A missão do cristão, enquanto vive neste mundo, não se baseia em algumas passagens espalhadas pela Bíblia, como se elas constituíssem simplesmente “mais um mandamento”. Em vez disso, a própria Bíblia em sua totalidade é um testemunho do fato de que Deus quer ser conhecido e usa homens e mulheres movidos pelo Espírito Santo para fazer isso acontecer. A revelação especial de sua Palavra está completa, todavia Deus ainda chama, equipa e capacita todos aqueles que o conhecem para serem suas testemunhas.

Há muitos pensamentos conflitantes sobre a missão da igreja. A tarefa de defini-la é um pouco mais complicada pelo fato de a Bíblia não usar a palavra “missão” especificamente. Isso não quer dizer, no entanto, que o conceito seja estranho à Bíblia. Muito pelo contrário, existem inúmeras passagens e uma riqueza de termos que desenvolvem a ideia de missão.

Quando uma pessoa lê sobre patriarcas, discípulos e outros sendo “chamados” pelo Senhor, isso está inevitavelmente relacionado à missão de Deus.
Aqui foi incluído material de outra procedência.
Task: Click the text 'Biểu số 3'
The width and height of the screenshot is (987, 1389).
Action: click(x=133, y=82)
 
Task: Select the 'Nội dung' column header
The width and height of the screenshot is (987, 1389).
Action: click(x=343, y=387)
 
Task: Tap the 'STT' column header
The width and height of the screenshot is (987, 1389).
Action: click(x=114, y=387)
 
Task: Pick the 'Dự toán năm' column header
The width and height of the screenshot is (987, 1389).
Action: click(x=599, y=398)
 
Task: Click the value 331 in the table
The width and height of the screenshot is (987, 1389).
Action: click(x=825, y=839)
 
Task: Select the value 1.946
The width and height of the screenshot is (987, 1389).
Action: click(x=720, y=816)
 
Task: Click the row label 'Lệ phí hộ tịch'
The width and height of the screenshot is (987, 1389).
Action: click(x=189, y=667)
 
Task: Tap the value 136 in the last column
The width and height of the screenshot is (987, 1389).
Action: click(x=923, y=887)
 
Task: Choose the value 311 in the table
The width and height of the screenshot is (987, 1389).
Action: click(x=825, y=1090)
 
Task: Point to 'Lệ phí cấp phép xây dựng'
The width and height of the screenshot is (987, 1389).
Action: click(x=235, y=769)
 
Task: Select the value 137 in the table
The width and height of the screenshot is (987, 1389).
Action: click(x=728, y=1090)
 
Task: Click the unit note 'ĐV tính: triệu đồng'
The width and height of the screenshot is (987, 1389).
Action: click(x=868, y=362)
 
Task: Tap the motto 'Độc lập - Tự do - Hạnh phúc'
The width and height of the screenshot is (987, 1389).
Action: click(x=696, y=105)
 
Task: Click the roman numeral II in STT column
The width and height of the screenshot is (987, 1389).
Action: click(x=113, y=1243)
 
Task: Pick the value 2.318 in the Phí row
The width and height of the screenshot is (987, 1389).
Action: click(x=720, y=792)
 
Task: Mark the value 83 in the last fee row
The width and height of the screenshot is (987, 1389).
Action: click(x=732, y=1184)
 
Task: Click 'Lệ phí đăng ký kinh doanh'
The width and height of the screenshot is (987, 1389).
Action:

O próprio Jesus falou dezenas de vezes acerca de ser “enviado” pelo Pai, quase sempre em referência ao seu desejo de tornar o Pai conhecido aos outros.

A maior parte do próprio Novo Testamento foi escrita para os crentes nas novas igrejas do “campo missionário”. De fato, o desafio para o intérprete não é a falta de informação sobre a missão de Deus, mas a abundância dela!

 

O mandato de missões

Nosso mandato para a evangelização do mundo, portanto, é a Bíblia inteira. Deve ser encontrado na criação de Deus, porque todos os seres humanos são responsáveis diante dele; no caráter de Deus, transcendente, amoroso, compassivo, não desejando que ninguém pereça, mas que todos venham ao arrependimento; nas promessas de Deus, que todas as nações sejam benditas por meio da semente de Abraão e venham a ser a herança do Messias; no Cristo de Deus, agora exaltado com autoridade universal, para receber aclamação universal; no Espírito de Deus, que convence do pecado, dá testemunho de Cristo e impele a Igreja a evangelizar; na Igreja de Deus, que é uma comunidade missionária multinacional, com ordens de evangelizar até que Cristo volte.

A dimensão global da missão cristã é irresistível. O cristão individual e as igrejas locais que não se comprometem com a evangelização do mundo estão contradizendo, por cegueira ou por desobediência, uma parte essencial de sua identidade, a qual provém de Deus. O mandato bíblico para a evangelização do mundo não pode ser ignorado.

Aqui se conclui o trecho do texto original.